- [Artículo]

Las emociones tiñen todo (por suerte). Cada cosa que recordamos, aprendemos, pensamos o simplemente miramos (consciente o inconscientemente) depende de nuestro estado mental, de cómo nos sentimos en el momento y de cómo hemos llegado hasta ahí, de las cosas que nos sucedieron a lo largo de la vida y que forjaron nuestras diferentes capacidades (tengamos pocos días o muchas décadas). Las emociones conforman una parte inseparable de nuestra cognición. Tal vez la confusión venga de que mucha gente atribuye la racionalidad al cerebro y la emocionalidad al alma. ¡El tema es que, si existe, el alma está en el cerebro! Así como los pulmones son el órgano responsable de que podamos respirar y el corazón se ocupa de bombear sangre, el cerebro es, entre otras cosas, el órgano encargado de sentir, por donde pasan también las emociones. Eso no es ni bueno ni malo: es así, nomás. Creo que a nadie se le ocurriría pensar que podemos respirar solo con los pulmones, que no necesitamos un cuerpo alrededor y que el funcionamiento de los pulmones es independiente del cuerpo y del ámbito en el cual ese cuerpo está inmerso. Lo mismo pasa con el cerebro: interactúa con el cuerpo y con la sociedad en la que vive y se va armando y desarmando en función de esta interrelación compleja.

- [Registros de datos]
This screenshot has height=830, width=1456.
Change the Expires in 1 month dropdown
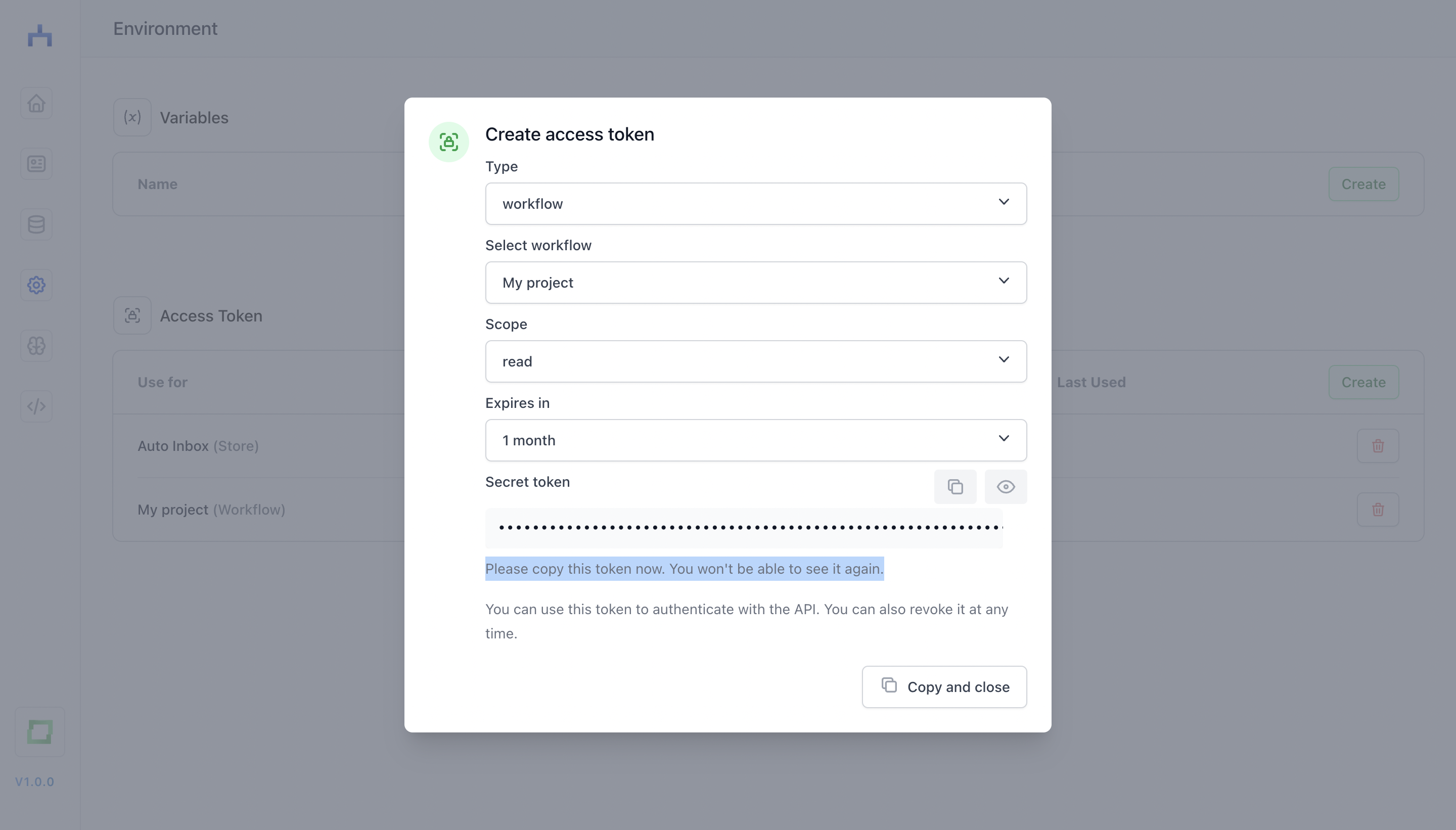pyautogui.click(x=756, y=440)
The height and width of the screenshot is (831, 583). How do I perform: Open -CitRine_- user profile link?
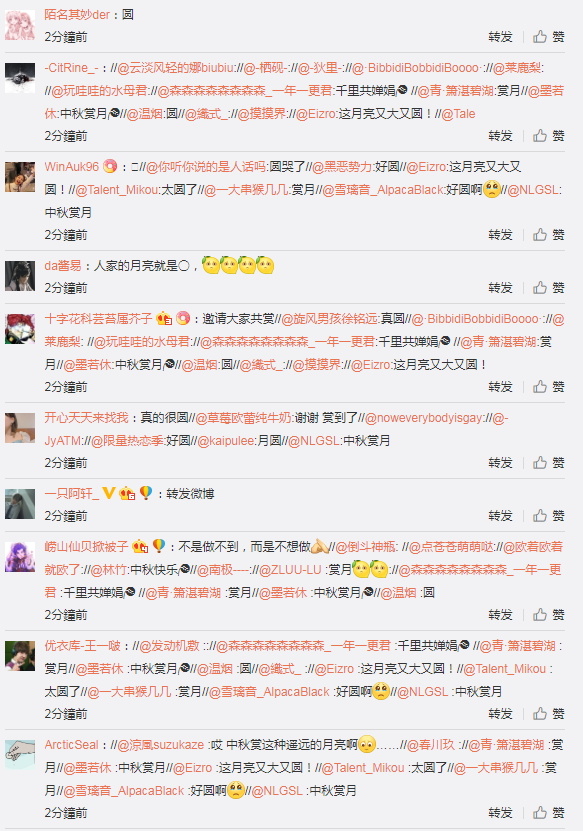(72, 68)
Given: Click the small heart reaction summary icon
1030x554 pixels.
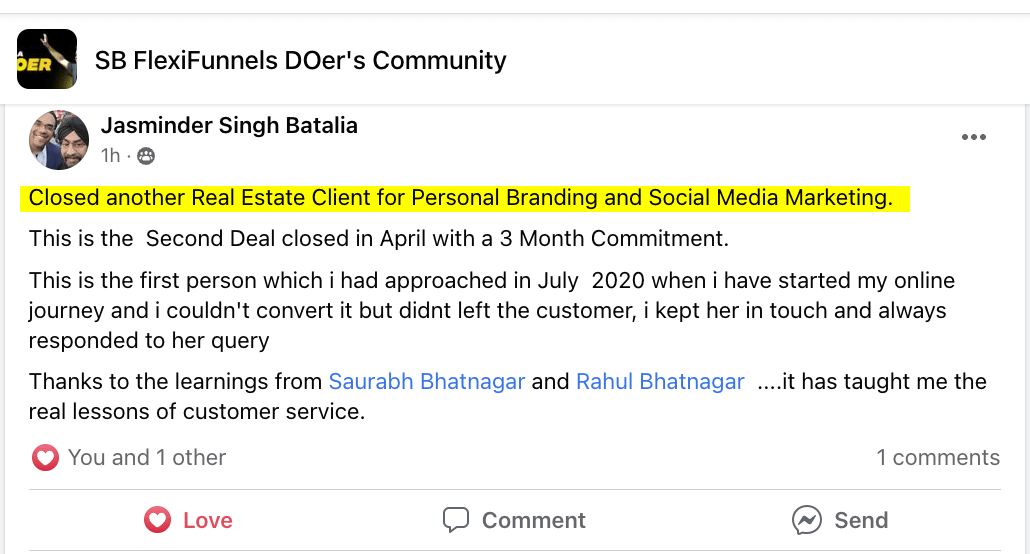Looking at the screenshot, I should coord(45,458).
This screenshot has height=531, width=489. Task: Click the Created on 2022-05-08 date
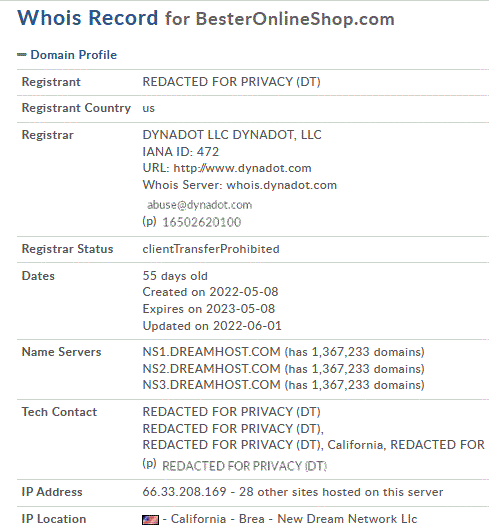(210, 292)
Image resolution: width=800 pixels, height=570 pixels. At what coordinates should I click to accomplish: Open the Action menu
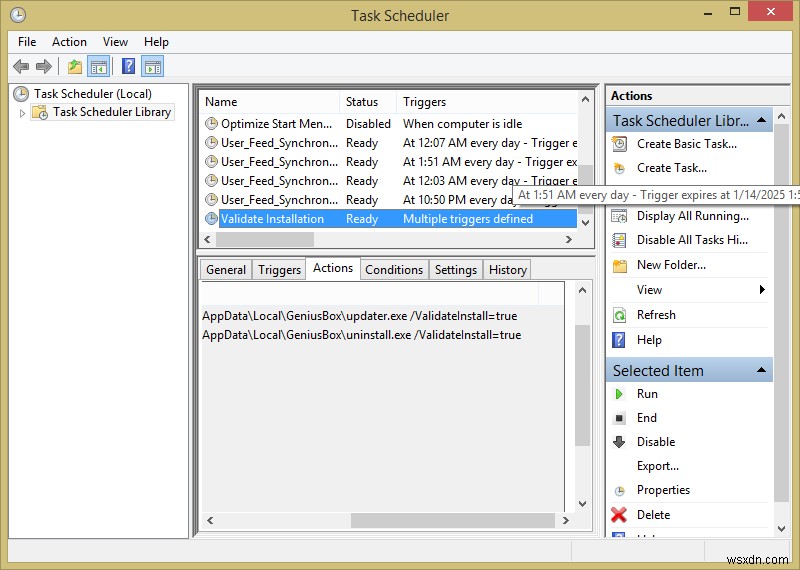(69, 42)
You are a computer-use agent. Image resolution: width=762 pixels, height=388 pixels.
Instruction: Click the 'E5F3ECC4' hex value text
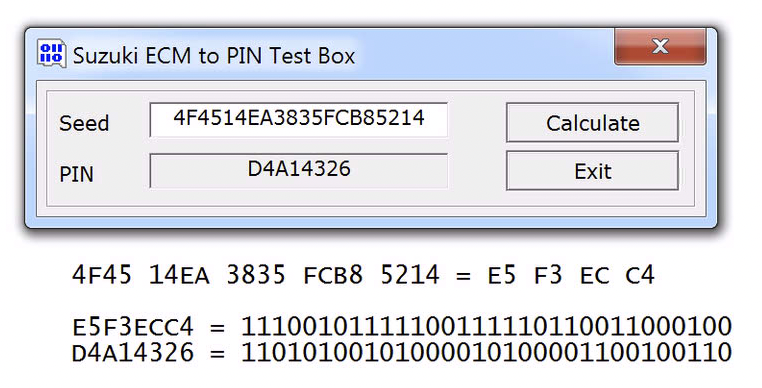tap(133, 327)
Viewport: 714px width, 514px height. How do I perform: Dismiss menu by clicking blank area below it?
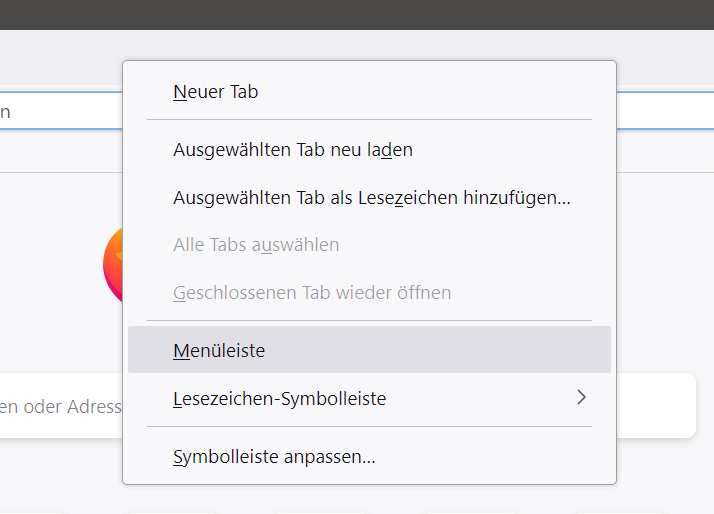[x=369, y=500]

- [Tarea requerida A] Resume en dos oraciones el texto sobre las emociones y el cerebro.
- [Tarea requerida B]
Responde, por favor, estas preguntas sobre el texto de las emociones y el cerebro:
(i) ¿A qué atribuye mucha gente la racionalidad y a qué la emocionalidad?
(ii) ¿De qué se ocupa el corazón en la comparación con otros órganos?
(iii) ¿Con qué interactúa el cerebro?
- [Tarea requerida C] Prolonga el texto sobre las emociones y el cerebro a partir de su última oración.

- [Respuesta del ejercicio A] Las emociones forman una parte inseparable de la cognición, porque todo lo que recordamos, aprendemos, pensamos o miramos depende de nuestro estado mental y de lo que nos sucedió a lo largo de la vida. El cerebro es, entre otras cosas, el órgano encargado de sentir, y así como los pulmones no funcionan independientemente del cuerpo, el cerebro interactúa con el cuerpo y con la sociedad, y se va armando y desarmando según esa interrelación.

- [Respuesta del ejercicio B]
(i) La racionalidad al cerebro y la emocionalidad al alma.
(ii) De bombear sangre.
(iii) Con el cuerpo y con la sociedad en la que vive.

- [Respuesta del ejercicio C]
Al comienzo decíamos que las neurociencias venden. Pero eso no es lo peor. Lo peor es que, a veces, engañan. A veces, el hecho de ver un cerebro, leer terminología complicada o escuchar a un neurocientífico o neurocientífica hace que confiemos más en la información, que la creamos con mayor facilidad. Como sucede con cualquier principio de autoridad, bah. Es más probable que le creamos por el mero hecho de que quien habla parece serio, aparenta tener sustento y posee ciertas credenciales. En lo personal, creo que la única manera de luchar contra esto es empoderar a las personas, darles herramientas que las ayuden a utilizar su propio razonamiento crítico para evaluar, en cada caso, si lo que les muestran es plausible o un disparate.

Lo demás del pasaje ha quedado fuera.